Exercise brief →
Word for word, reproduce each entry.

Supplied records →

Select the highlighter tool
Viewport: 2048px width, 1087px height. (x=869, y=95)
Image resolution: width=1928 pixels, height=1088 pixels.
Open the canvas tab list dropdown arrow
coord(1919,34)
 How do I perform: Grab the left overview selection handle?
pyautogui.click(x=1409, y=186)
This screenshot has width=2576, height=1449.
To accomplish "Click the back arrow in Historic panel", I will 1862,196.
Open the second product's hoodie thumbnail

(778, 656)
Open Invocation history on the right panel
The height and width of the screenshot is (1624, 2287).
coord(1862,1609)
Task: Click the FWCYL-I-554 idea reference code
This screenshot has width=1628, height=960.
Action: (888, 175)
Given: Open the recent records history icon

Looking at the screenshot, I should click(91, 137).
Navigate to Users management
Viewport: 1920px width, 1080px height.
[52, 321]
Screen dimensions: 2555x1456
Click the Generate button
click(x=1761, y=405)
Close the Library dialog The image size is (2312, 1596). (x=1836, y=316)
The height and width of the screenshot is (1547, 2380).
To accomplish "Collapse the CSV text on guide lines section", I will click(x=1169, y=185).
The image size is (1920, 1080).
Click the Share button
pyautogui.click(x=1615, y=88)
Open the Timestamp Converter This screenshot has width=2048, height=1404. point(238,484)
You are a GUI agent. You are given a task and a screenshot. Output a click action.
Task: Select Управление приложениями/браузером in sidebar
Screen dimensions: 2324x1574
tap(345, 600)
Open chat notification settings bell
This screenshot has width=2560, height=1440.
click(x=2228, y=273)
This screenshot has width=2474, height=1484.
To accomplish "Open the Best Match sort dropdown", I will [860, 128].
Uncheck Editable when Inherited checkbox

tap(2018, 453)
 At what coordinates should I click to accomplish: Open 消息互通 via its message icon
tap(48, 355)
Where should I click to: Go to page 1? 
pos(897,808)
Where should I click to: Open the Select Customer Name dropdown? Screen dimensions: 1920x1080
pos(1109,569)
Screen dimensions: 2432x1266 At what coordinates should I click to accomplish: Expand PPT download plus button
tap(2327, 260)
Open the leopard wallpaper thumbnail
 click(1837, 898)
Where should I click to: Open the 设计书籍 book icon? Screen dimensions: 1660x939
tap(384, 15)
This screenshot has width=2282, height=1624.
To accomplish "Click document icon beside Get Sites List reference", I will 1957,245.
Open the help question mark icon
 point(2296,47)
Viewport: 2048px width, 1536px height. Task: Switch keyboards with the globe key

Answer to this problem →
Select the highlighter tool
Viewport: 2048px width, 1087px height. (x=869, y=95)
Image resolution: width=1928 pixels, height=1088 pixels.
Open the canvas tab list dropdown arrow
coord(1919,34)
 How do I perform: Grab the left overview selection handle?
pyautogui.click(x=1409, y=186)
This screenshot has width=2576, height=1449.
To accomplish "Click the back arrow in Historic panel", I will 1862,196.
Open the second product's hoodie thumbnail

(778, 656)
Open Invocation history on the right panel
The height and width of the screenshot is (1624, 2287).
coord(1862,1609)
Task: Click the FWCYL-I-554 idea reference code
This screenshot has width=1628, height=960.
Action: (888, 175)
Given: Open the recent records history icon

Looking at the screenshot, I should click(91, 137).
Navigate to Users management
Viewport: 1920px width, 1080px height.
[52, 321]
Screen dimensions: 2555x1456
Click the Generate button
click(x=1761, y=405)
Close the Library dialog The image size is (2312, 1596). (x=1836, y=316)
The height and width of the screenshot is (1547, 2380).
To accomplish "Collapse the CSV text on guide lines section", I will click(x=1169, y=185).
The image size is (1920, 1080).
Click the Share button
pyautogui.click(x=1615, y=88)
Open the Timestamp Converter This screenshot has width=2048, height=1404. point(238,484)
You are a GUI agent. You are given a task and a screenshot. Output a click action.
Task: Select Управление приложениями/браузером in sidebar
Screen dimensions: 2324x1574
tap(345, 600)
Open chat notification settings bell
This screenshot has width=2560, height=1440.
click(x=2228, y=273)
This screenshot has width=2474, height=1484.
To accomplish "Open the Best Match sort dropdown", I will [860, 128].
Uncheck Editable when Inherited checkbox

tap(2018, 453)
 At what coordinates should I click to accomplish: Open 消息互通 via its message icon
tap(48, 355)
Where should I click to: Go to page 1? 
pos(897,808)
Where should I click to: Open the Select Customer Name dropdown? Screen dimensions: 1920x1080
pos(1109,569)
Screen dimensions: 2432x1266 At what coordinates should I click to accomplish: Expand PPT download plus button
tap(2327, 260)
Open the leopard wallpaper thumbnail
 click(1837, 898)
Where should I click to: Open the 设计书籍 book icon? Screen dimensions: 1660x939
tap(384, 15)
This screenshot has width=2282, height=1624.
To accomplish "Click document icon beside Get Sites List reference", I will 1957,245.
Open the help question mark icon
 point(2296,47)
Viewport: 2048px width, 1536px height. Task: Switch keyboards with the globe key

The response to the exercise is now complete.